Desde que assumiu a Presidência por meio de um golpe institucional, Michel Temer vem aniquilando os direitos sociais dos brasileiros e acabando com a soberania nacional do país. De todos os retrocessos representados por esse governo ilegítimo, a privatização do Sistema Petrobrás é um dos que mais afetaria o desenvolvimento do Brasil.

O governo Temer trabalha para favorecer o mercado financeiro, mesmo que para isso seja necessário se desfazer do patrimônio dos brasileiros. Um dos capítulos mais preocupantes dessa política entreguista é a proposta de saída da Petrobrás do ramo de fertilizantes.

De costas para o Brasil

O Brasil é o quarto maior consumidor de fertilizantes do mundo, atrás apenas da China, da Índia e dos Estados Unidos. Por ter a agricultura como uma das principais atividades econômicas, o país necessita desses produtos para fazer girar sua cadeia produtiva. Essa questão, no entanto, não é importante para o governo Temer, que propôs a saída da estatal da produção de fertilizantes.

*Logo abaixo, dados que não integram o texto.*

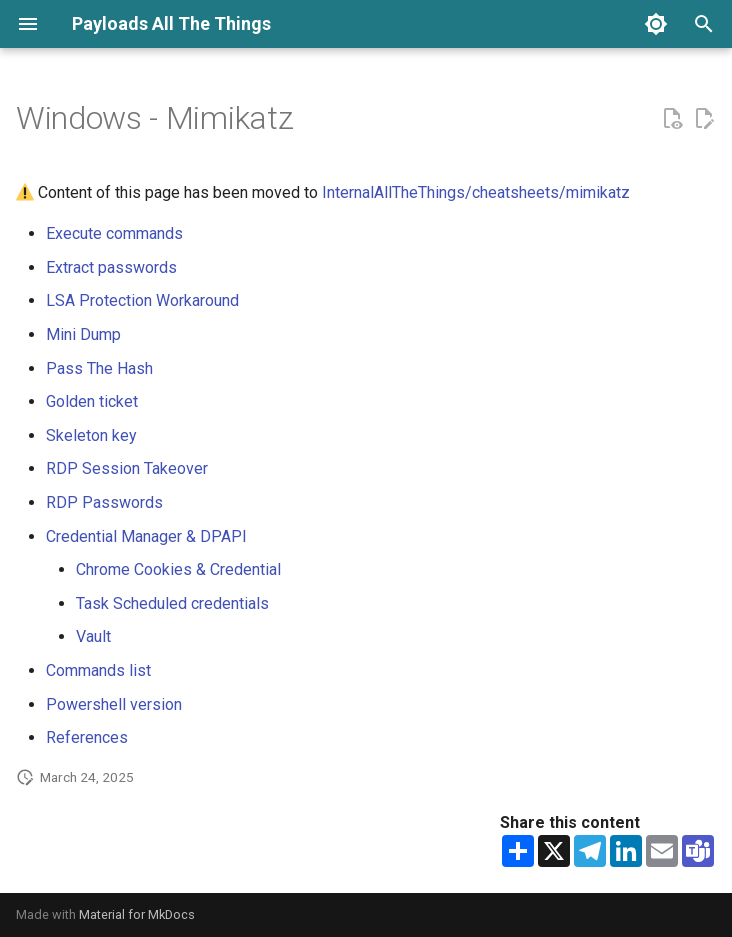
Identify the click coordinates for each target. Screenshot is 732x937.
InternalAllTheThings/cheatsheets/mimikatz (476, 192)
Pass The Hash (99, 368)
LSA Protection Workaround (142, 300)
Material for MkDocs (137, 914)
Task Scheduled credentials (172, 603)
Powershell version (114, 704)
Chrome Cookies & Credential (178, 569)
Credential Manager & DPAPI (146, 536)
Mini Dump (83, 334)
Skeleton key (91, 435)
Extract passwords (111, 267)
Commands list (98, 670)
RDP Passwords (104, 502)
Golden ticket (92, 401)
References (87, 737)
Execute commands (114, 233)
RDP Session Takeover (127, 468)
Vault (93, 636)
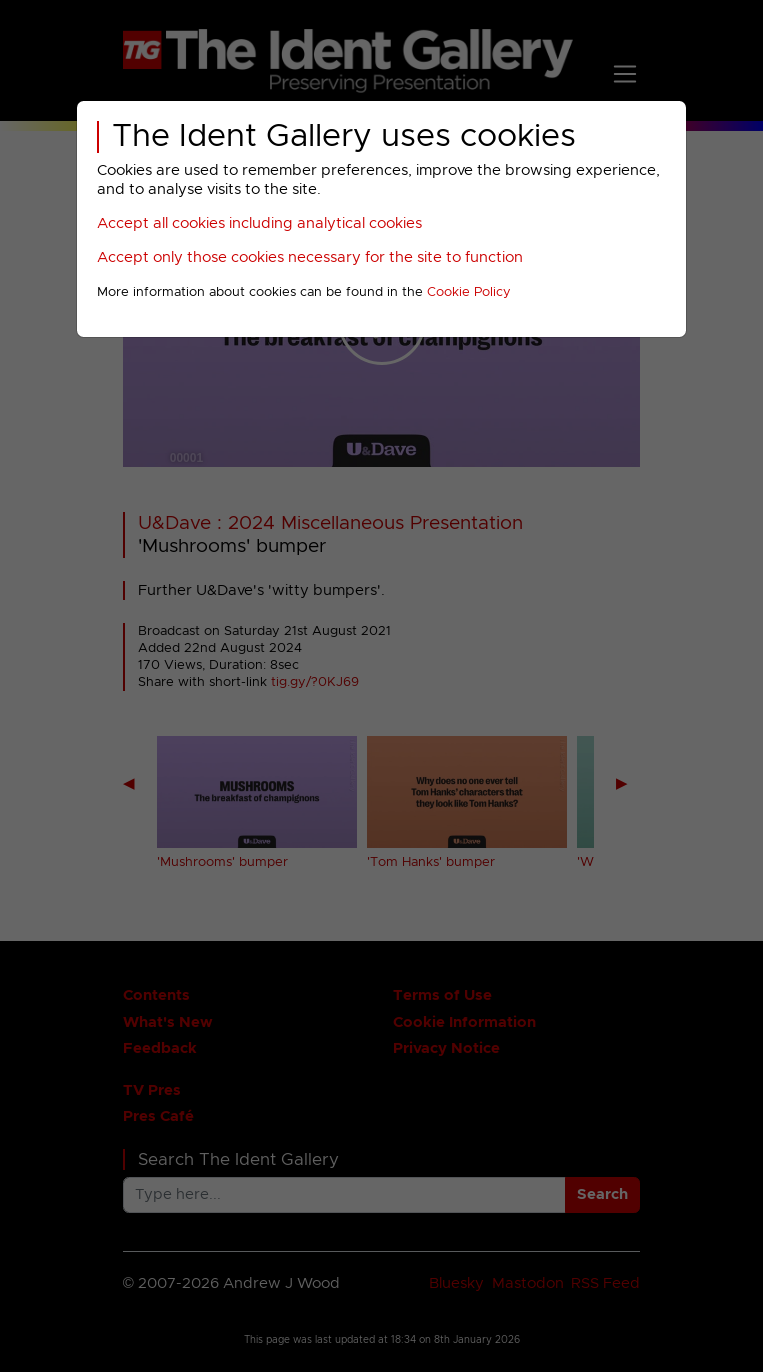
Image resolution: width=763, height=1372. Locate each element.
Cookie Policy (469, 292)
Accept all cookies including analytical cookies (259, 223)
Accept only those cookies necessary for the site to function (310, 257)
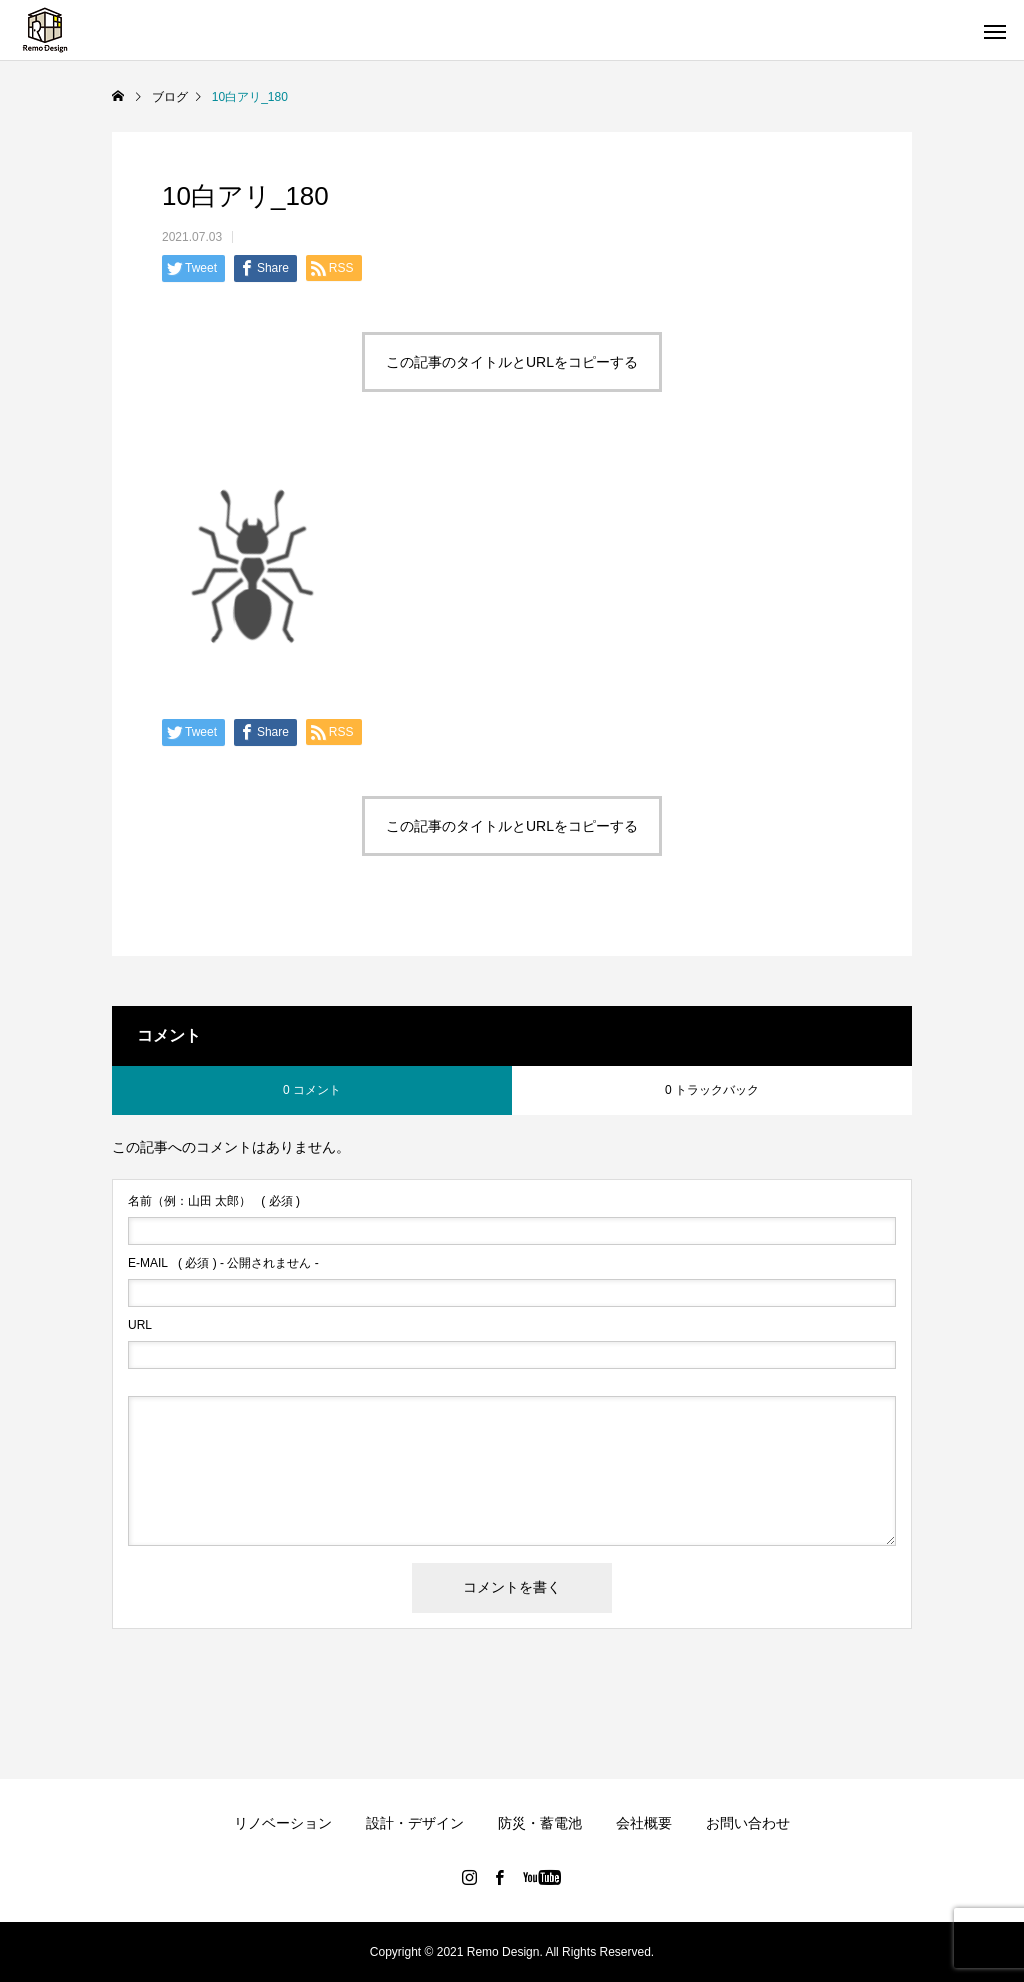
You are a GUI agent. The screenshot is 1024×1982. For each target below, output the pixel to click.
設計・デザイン (415, 1823)
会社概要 (644, 1823)
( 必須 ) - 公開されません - (223, 1263)
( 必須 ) (214, 1201)
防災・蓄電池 (540, 1823)
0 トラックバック (712, 1090)
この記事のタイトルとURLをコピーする (512, 362)
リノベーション (283, 1823)
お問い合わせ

Ao optar por esse caminho, Temer tenta interromper a trajetória da Petrobrás em um setor estratégico que está em pleno crescimento. Nos governos Lula e Dilma, o Plano Nacional de Fertilizantes estimulou a sua produção, contribuindo para a soberania do país. Caso a Petrobrás saia do ramo, a principal consequência à economia local será o aumento da dependência de importações desses produtos.

Para o diretor do Sindiquímica-PR Sérgio Luiz Monteiro, a decisão vai na contramão do desenvolvimento do país. “A proposta de venda de várias fábricas de fertilizantes é um retrocesso. Se a Petrobrás sair do ramo, o Brasil ficará cada vez mais dependente de multinacionais, que priorizam a lógica de mercado, e não os interesses nacionais”, denuncia.

“Doação” das fábricas

A Fábrica de Fertilizantes Nitrogenados do Paraná (Fafen-PR) foi uma das unidades colocadas à venda pela gestão entreguista de Pedro Parente, demitido após a paralisação dos caminhoneiros. Subsidiária integral da Petrobrás desde 2013, ela tem capacidade de produzir mais de 1.300 toneladas de amônia e cerca de 2 mil toneladas de ureia diariamente. Os produtos são amplamente utilizados nas indústrias químicas e de fertilizantes.

Além disso, a unidade é uma das maiores responsáveis pela produção do Agente Redutor Líquido Automotivo (Arla-32), composto de uso obrigatório que reduz a emissão de gases poluentes em caminhões. Apesar dessa importância, o governo ilegítimo de Michel Temer está praticamente doando a Fafen-PR e a Unidade de Fertilizantes Nitrogenados III (UFN-III) a uma empresa russa.

Segundo Monteiro, a mobilização dos petroleiros e petroquímicos é fundamental para denunciar os retrocessos dessa decisão. “As categorias seriam diretamente atingidas por essa decisão, que iria provocar uma onda de demissões. Mas os retrocessos vão além: a entrega das fábricas afeta a soberania nacional e aprofunda um projeto de país submisso ao capital financeiro”, afirma.